Dispatch #3: Buffalo. Brave.

Wrapping up my three days in Buffalo with a birthday night concert: Cowboy Junkies performing in full their first album, "The Trinity Session." A lasting favorite of mine. A band I've continued to have a soft spot for and enjoy, while also acknowledging (and I'm far from alone in this) that they've never matched the fire of that first album.

cowboy junkies.jpg

So I was interested last night to see the band's singer, Margo Timmins, express some trepidation about performing those songs again after all these years. I wondered what that was about - could have been a lot of things. After an opening set of their newer work, they took a break, then came back out and she said something that will continue to endear her/them to me. She said they were going to play The Trinity Session in full, and then she said, a little sheepish, "I was younger – and braver – then."

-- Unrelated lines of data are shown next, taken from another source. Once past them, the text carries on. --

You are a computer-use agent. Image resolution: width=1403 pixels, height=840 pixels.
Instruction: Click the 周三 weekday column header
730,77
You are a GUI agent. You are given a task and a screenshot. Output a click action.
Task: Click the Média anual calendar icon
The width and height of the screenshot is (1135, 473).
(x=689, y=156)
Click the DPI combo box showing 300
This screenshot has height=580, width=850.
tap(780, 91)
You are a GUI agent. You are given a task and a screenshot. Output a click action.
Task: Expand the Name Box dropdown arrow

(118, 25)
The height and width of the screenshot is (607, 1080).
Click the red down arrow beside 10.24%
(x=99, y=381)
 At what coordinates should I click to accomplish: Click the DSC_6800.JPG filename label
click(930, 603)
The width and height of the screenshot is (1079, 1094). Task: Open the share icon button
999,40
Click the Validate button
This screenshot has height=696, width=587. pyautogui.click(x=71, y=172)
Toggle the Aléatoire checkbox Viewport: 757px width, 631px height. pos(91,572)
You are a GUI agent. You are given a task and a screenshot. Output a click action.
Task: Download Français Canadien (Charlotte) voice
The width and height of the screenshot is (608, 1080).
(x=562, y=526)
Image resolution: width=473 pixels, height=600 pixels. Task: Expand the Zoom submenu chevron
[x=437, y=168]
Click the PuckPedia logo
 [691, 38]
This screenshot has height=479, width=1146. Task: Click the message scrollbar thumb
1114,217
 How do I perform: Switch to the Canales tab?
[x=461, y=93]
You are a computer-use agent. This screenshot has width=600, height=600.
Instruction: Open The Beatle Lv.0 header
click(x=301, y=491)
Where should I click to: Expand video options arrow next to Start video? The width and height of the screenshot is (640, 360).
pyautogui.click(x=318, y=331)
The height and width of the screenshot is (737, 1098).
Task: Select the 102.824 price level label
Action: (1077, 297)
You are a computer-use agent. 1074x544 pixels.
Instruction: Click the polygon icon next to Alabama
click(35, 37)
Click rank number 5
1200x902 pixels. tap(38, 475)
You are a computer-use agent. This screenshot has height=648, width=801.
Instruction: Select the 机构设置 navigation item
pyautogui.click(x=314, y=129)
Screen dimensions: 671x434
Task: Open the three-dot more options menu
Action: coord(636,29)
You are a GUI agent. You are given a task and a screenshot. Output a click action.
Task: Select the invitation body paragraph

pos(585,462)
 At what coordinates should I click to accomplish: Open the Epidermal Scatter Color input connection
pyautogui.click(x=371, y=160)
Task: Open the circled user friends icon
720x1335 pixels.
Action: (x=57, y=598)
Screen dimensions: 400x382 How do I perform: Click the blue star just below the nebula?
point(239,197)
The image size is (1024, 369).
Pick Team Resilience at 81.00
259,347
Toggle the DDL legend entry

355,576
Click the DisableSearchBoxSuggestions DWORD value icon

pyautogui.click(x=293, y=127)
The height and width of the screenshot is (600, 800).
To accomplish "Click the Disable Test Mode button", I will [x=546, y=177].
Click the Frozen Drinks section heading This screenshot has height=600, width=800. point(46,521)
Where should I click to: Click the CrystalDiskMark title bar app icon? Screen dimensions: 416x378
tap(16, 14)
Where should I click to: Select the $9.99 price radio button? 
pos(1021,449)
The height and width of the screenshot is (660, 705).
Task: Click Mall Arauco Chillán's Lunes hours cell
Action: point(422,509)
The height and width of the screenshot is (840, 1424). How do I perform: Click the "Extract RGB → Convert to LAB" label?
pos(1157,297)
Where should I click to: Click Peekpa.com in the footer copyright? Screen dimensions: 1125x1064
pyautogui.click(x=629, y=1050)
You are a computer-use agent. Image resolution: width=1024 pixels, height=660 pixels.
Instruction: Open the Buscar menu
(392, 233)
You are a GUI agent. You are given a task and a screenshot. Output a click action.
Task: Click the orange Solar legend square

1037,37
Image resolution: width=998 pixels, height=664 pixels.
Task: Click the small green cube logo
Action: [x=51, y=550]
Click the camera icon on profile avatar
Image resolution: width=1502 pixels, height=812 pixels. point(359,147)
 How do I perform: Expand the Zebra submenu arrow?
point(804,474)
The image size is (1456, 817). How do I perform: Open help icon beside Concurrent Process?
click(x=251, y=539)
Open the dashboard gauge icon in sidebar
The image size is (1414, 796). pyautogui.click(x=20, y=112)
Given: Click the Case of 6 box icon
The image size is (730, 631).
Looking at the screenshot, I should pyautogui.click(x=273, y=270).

I get it. The emotional space of that album is raw and pure. It's what I – and so many others – have loved about it. And I can see not wanting to go there. I respect her for being willing to say it. 

I don't know if that's true for her. And I don't know if that's a good or a bad thing in her life, or just a fact. 

But here's something I do know, about me: I'm getting braver as I get older. Finally comfortable enough in my own skin to risk being me. Singing my song. And I like it. I like feeling free to do that. I like the connection it allows me to make with people. I even like the moments when it makes me fall flat, embarrassed and naked in some awkward public moment. Because it feels good to be me. And I want to keep getting braver. Taking risks. Because for me, it means I'm fully alive in the moments of my life.

So today, as I drive, I'm going to listen to Cowboy Junkies sing "Working on a Building," and be glad for this whole wild journey, and the concert last night, and the students I met this week at SUNY Fredonia and at Medaille College in Buffalo, and everyone who came out to Talking Leaves Bookstore on Wednesday night, and I'm going to get ready to give it everything I've got in Pittsburgh tonight.